Comments:"The coming political battle over Bitcoin"
Given that Bitcoin first broke into mainstream attention when Gawker explained how to use it to buy drugs, perhaps the surprise is that it took federal regulators this long to take action against it.
Julian Assange of Wikileaks, which might have benefited from dealing in Bitcoins. (Kirsty Wigglesworth / AP)
In the wake of the Gawker story two years ago, Sen. Chuck Schumer (D-N.Y.) described Bitcoin as an “online form of money laundering” and called for the authorities to shutter the Bitcoin-based drug market Silk Road. Yet until recently, the feds have taken a relatively hands-off posture. Agencies have issued guidelines and signaled that they are monitoring the situation, but none have taken active steps to force Bitcoin intermediaries to comply with federal regulations.
That hands-off stance may have started to change this week when the feds took action against Mt. Gox, the world’s leading Bitcoin exchange. Many people use Dwolla, a PayPal-like payment network, to send dollars to their Mt. Gox accounts. They then use those dollars to buy Bitcoins. On Tuesday, Dwolla announced that it had frozen Mt. Gox’s account at the request of federal investigators. It’s the first federal action against the currency.
CNet has confirmed that the asset seizure was initiated by Homeland Security Investigations, a division of Immigration and Customs Enforcement. Among other things, that agency has the power to enforce laws against money laundering and drug smuggling.
The government refused to say more about the ongoing investigation, so we don’t know if the feds have targeted Mt. Gox itself or one of its customers. But either way, the move isn’t very surprising.
For years, Bitcoin supporters have touted the currency’s potential to resist government surveillance and censorship. They point to the example of Wikileaks, the whistleblower Web site whose access to funds dried up after the federal government applied informal pressure to intermediaries such as PayPal to cut off payments. The Bitcoin network is fully decentralized, so there is no one with the ability to monitor the network and block illicit transactions. If Wikileaks had funded itself through the Bitcoin network, the government wouldn’t have had such an easy time freezing its funds.

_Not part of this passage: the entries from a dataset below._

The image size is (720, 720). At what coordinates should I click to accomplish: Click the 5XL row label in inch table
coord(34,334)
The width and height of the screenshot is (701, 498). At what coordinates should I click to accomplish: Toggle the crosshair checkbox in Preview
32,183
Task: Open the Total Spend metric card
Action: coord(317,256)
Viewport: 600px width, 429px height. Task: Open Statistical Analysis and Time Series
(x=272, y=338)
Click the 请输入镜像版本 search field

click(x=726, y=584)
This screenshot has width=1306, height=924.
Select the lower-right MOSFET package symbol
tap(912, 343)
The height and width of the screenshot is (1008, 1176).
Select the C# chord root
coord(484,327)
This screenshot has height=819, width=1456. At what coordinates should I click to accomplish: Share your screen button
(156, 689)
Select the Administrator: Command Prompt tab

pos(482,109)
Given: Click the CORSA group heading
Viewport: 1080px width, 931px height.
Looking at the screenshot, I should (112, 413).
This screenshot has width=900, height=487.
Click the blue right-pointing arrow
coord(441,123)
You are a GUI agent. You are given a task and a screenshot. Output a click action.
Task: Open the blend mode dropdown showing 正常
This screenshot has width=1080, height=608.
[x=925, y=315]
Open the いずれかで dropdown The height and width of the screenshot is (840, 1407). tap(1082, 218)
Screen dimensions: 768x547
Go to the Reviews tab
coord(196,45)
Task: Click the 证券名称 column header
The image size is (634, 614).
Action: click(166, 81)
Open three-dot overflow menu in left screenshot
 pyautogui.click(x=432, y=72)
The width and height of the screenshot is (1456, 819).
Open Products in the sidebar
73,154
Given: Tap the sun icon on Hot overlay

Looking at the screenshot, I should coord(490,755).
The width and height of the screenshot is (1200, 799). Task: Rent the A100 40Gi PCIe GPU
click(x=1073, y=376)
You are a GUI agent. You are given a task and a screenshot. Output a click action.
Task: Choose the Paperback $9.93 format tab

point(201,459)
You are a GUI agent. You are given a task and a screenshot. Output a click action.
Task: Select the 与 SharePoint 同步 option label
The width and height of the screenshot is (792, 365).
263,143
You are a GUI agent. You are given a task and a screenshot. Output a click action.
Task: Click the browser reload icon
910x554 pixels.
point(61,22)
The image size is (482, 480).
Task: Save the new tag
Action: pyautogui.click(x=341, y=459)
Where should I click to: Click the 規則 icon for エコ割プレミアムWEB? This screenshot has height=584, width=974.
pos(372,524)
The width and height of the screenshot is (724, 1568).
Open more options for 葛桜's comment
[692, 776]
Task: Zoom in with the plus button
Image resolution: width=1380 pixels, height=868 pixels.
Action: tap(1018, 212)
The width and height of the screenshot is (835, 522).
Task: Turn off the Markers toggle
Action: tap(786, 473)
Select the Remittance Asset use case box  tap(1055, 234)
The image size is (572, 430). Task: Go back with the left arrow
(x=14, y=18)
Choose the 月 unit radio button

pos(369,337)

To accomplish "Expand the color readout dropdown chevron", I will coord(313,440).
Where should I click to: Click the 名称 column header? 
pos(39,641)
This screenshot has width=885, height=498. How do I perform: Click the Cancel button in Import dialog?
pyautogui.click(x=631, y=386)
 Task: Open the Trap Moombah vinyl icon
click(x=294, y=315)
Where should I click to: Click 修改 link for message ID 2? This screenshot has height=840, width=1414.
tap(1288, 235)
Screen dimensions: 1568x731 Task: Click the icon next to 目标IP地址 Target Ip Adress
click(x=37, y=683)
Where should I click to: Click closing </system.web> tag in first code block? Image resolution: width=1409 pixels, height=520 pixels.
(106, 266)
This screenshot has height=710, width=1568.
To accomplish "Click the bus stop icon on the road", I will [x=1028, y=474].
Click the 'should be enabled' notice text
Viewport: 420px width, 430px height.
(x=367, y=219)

That’s a feature for people concerned with press freedom, but it looks more like a bug for government officials charged with enforcing the nation’s drug, gambling, counter-terrorism, and money laundering laws. The government relies heavily on financial institutions to help them monitor their customers’ financial activities and flag or block potentially illegal transactions. The lack of intermediaries makes Bitcoin an attractive technology for those who want to evade government scrutiny. It was only a matter of time before authorities started to give the technology some unwelcome attention.
Jerry Brito, a scholar at the libertarian Mercatus Center at George Mason University, urges federal regulators to tread lightly. “Bitcoin has the potential to be a boon to the economy and a boon to merchants,” he argues. He believes it could “disrupt traditional payment networks that have not been innovative for a very long time,” reducing the costs of financial services.
Moreover, he says, “You can’t put the genie back into the bottle.” In his view, the federal government would have as much difficulty shutting down the Bitcoin network as major content companies have had shutting down peer-to-peer file sharing. A major crackdown would merely drive the network underground, where it would continue to be used for illicit transactions but would be off-limit to ordinary consumers.
Brito, a Bitcoin enthusiast, worries that the Bitcoin community will be caught flat-footed if this week’s enforcement action turns out to be the first step in a broader Bitcoin crackdown. “I hate to say it, but the Bitcoin community needs to start lobbying,” he says. “It needs to start educating policymakers, lobbyists and influencers about the pros of Bitcoin and the impossibility or the difficulty in getting rid of all the bad uses.”